**TUGAS ANDA:** Tuliskan baris-baris catatan di bawah ini sebagai daftar bernomor tanpa baris kosong. Mulailah dari baris yang memuat "Like the bu_tini_su comment", lalu berhenti setelah baris yang memuat "click(459, 558)".

**CATATAN YANG DIBERIKAN:**
————

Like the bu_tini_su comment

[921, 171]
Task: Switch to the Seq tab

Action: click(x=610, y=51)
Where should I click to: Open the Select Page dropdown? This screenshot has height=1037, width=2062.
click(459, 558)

————

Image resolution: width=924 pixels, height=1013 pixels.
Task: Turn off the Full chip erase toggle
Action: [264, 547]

————

**JAWABAN TUGAS:**
1. Like the bu_tini_su comment
2. [921, 171]
3. Task: Switch to the Seq tab
4. Action: click(x=610, y=51)
5. Where should I click to: Open the Select Page dropdown? This screenshot has height=1037, width=2062.
6. click(459, 558)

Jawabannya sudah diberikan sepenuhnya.